[Saved entries]
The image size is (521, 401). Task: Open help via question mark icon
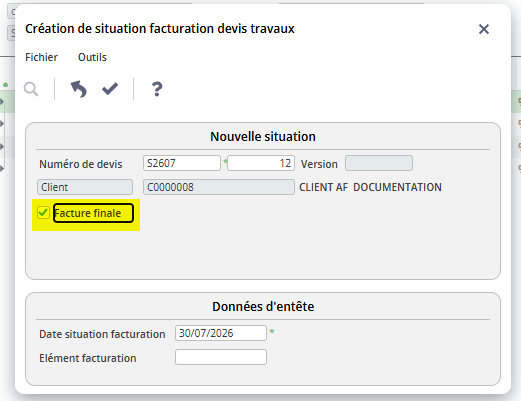(x=157, y=89)
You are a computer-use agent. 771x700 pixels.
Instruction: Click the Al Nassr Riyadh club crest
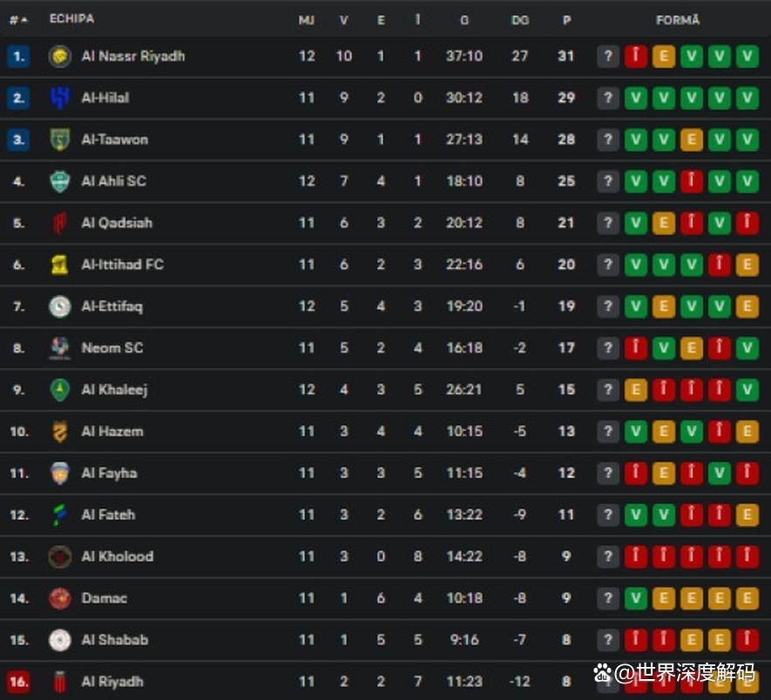pyautogui.click(x=59, y=57)
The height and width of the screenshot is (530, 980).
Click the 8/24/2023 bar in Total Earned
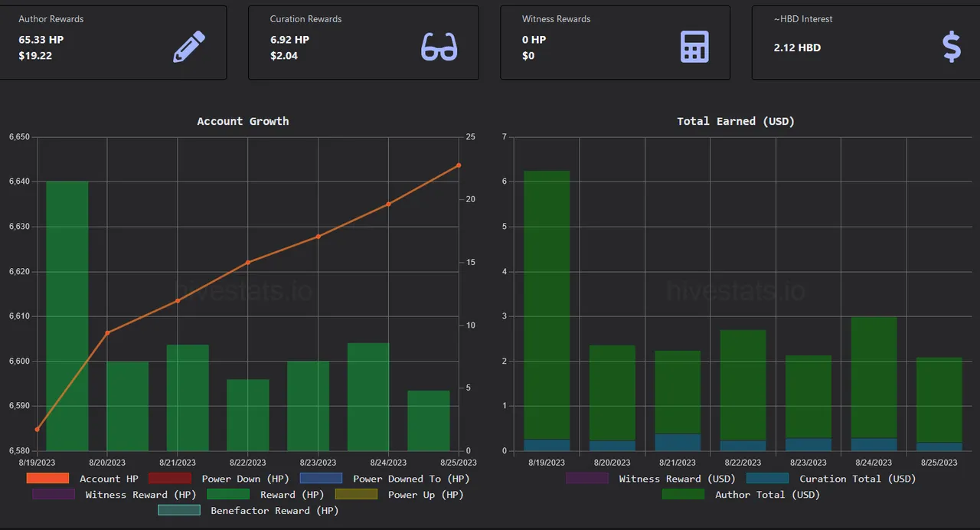point(874,375)
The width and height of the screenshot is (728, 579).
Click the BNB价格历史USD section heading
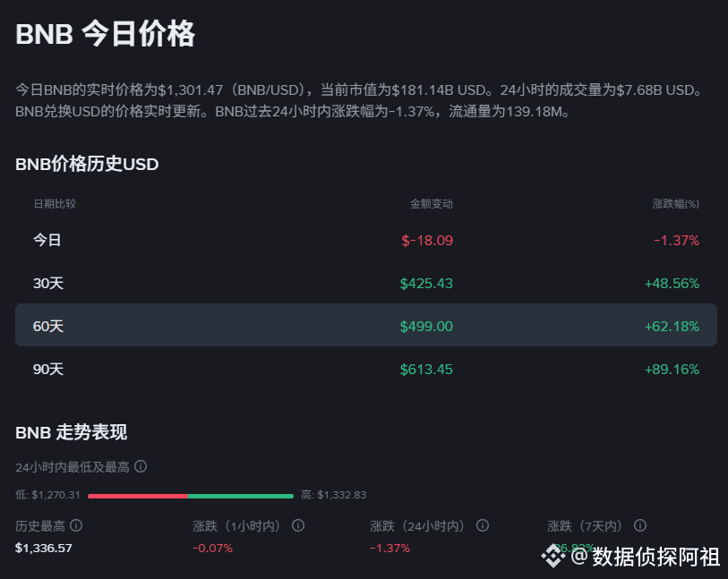coord(87,165)
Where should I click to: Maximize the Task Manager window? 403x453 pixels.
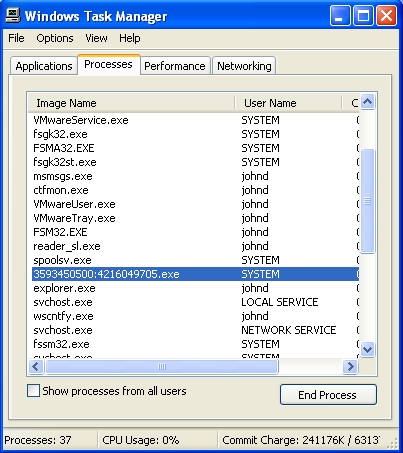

Work required:
Check each line above for the string "height" and show the ones that have it.

Response:
The height and width of the screenshot is (530, 980).
The width and height of the screenshot is (728, 579).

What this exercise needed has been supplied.